Russia denies involvement in the incident – and MP Leonid Slutsky, who is chairman of the influential Committee on International Affairs, warned the move could prompt Moscow to impose restrictions in respect of the RD-180, which is vital for US Atlas V space rockets.
Meanwhile Kremlin spokesman Dmitry Peskov, speaking to reporters on a conference call, said the US move was «absolutely unfriendly,» but said Moscow continued to hope that for an improvement in battered US-Russia relations.
Unusually, there was no immediate comment by the US president, who has been heavily critical of the investigation into Russian interference in the 2016 presidential election.
Under US legislation, the administration is obliged to act once there has been a determination that chemical or biological weapons have been used.
State Department officials said the sanctions — which are due to come into force around August 22 — were expected to include an export ban on sensitive national security technology and goods.
They could be followed by a second more punitive round of measures if the administration is unable to certify that Russia is no longer using chemical weapons or provide «reliable assurances» that it will not do so in future.
According to US reports, they could include downgrading diplomatic relations, suspending flights to the US by state airline Aeroflot and cutting off many exports and imports.

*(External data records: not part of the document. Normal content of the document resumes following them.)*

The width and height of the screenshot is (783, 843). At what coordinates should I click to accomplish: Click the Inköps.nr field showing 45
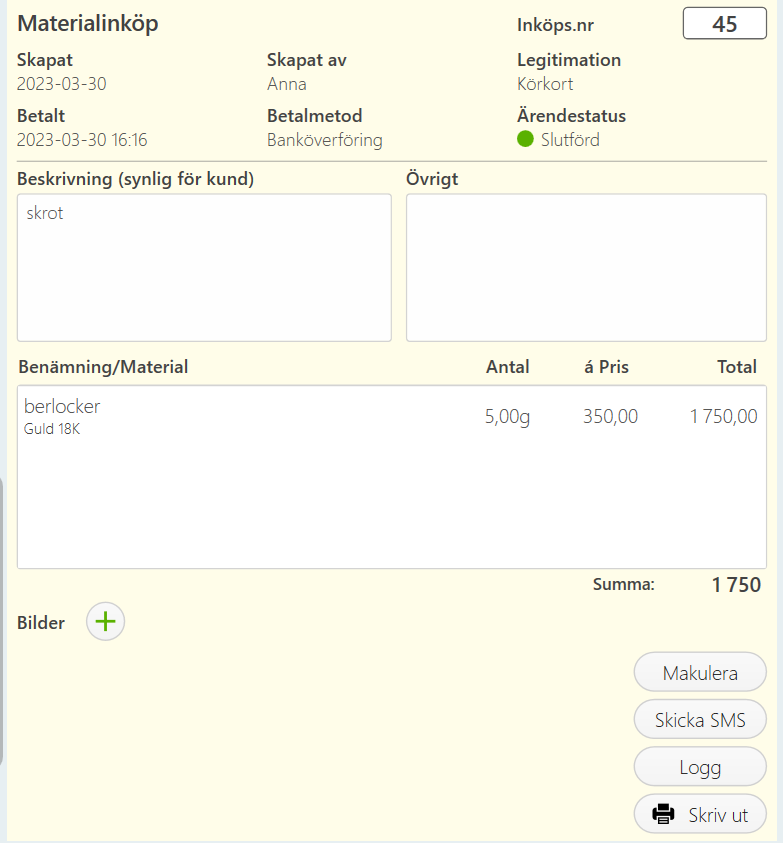point(724,24)
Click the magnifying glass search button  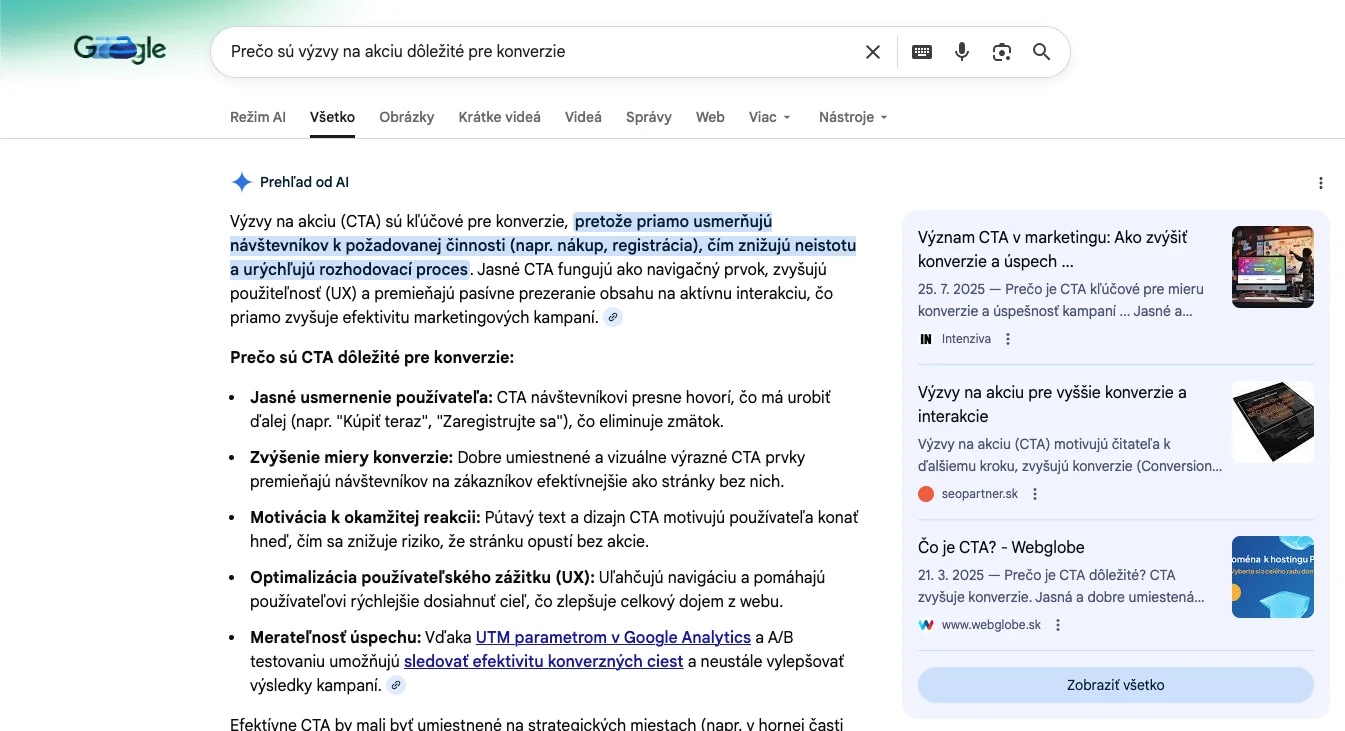[1041, 52]
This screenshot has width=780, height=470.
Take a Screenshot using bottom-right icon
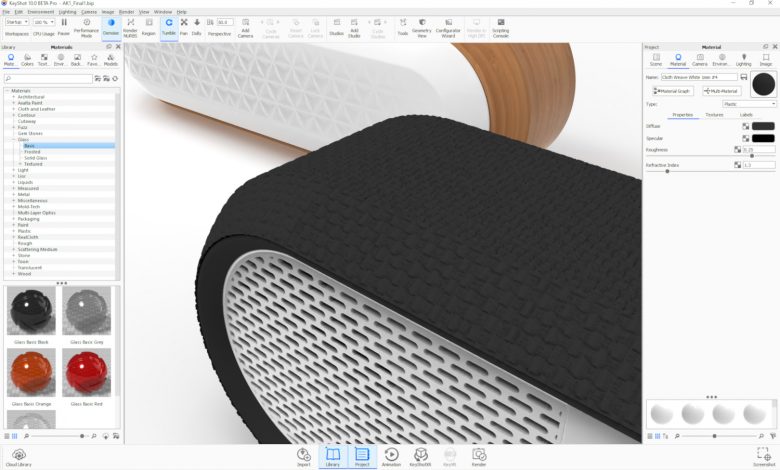[x=763, y=456]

A statement issued by the Russian embassy in Washington accused the Americans of running a «sanctions assembly line» after the surprise announcement, accusing the US of failing to provide any justification for the action.
It added: «We grew accustomed to not hearing any facts or evidence. The American side refused to answer our follow-up questions, claiming that the information is classified. However, we were told that the US has enough intel to conclude that Russia is to blame.
«We confirmed that we continue to strongly stand for an open and transparent investigation of the crime committed in Salisbury and for bringing the culprits to justice. We suggested publishing our correspondence on this issue. No answer has followed so far.»
Dmitri Trenin, director of the Carnegie Moscow Center and a former colonel in the Russian army, said the State Department’s move looked like the latest salvo in what he called a hybrid war.
He tweeted: «Sanctions are the US weapon of choice.
«They are not an instrument, but the policy itself.
«Russia will have to brace for more to come over next several years, prepare for the worst and push back where it can.”
In contrast, the US move was warmly welcomed by Downing Street which has consistently blamed Moscow for the attack in March on former Russian spy Sergei Skripal and his daughter Yulia with a military-grade Novichok nerve agent developed by the former Soviet Union.
Two other people, Dawn Sturgess and her partner Charlie Rowley, were subsequently exposed to the nerve agent, believed to have been in a perfume bottle discarded by the attackers. Ms Sturgess died eight days later.
A No 10 spokesman said: «The UK welcomes this further action by our US allies.
«The strong international response to the use of a chemical weapon on the streets of Salisbury sends an unequivocal message to Russia that its provocative, reckless behaviour will not go unchallenged.»
The US announcement follows reports that the British Government is preparing to submit an extradition request for two Russian nationals wanted in connection with the attack.
The latest sanctions are due to come into force on August 22.